THE TASK:
Print the lines that run from the line with "Image resolution: width=2390" to the line with "You are a GUI", keeping both end lines, exactly as they appear in the entries below, and nothing else.

[Collection entries]
+ + + + +
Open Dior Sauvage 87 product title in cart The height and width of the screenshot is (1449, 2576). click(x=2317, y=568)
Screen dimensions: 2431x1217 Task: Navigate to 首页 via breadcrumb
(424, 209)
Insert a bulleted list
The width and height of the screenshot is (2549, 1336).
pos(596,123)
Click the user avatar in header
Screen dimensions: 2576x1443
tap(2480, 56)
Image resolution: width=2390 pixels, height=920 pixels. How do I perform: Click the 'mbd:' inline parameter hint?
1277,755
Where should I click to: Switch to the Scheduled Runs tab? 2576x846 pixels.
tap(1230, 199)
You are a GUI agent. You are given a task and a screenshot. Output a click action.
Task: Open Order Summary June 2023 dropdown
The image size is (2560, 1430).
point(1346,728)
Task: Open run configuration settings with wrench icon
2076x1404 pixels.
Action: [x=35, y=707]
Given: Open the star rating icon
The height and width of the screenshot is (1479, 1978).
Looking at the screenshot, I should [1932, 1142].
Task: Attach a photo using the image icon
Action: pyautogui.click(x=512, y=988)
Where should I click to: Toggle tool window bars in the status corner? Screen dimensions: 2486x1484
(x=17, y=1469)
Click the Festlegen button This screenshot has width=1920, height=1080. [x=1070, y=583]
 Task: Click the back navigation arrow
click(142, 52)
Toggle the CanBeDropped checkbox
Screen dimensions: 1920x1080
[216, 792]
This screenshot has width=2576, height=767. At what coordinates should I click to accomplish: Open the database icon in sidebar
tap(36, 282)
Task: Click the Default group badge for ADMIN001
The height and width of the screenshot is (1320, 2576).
+ + + + +
RESPONSE TO THIS EXERCISE:
Image resolution: width=2390 pixels, height=920 pixels. How do I perform: Click the 'mbd:' inline parameter hint?
1277,755
Where should I click to: Switch to the Scheduled Runs tab? 2576x846 pixels.
tap(1230, 199)
You are a GUI agent. You are given a task and a screenshot. Output a click action.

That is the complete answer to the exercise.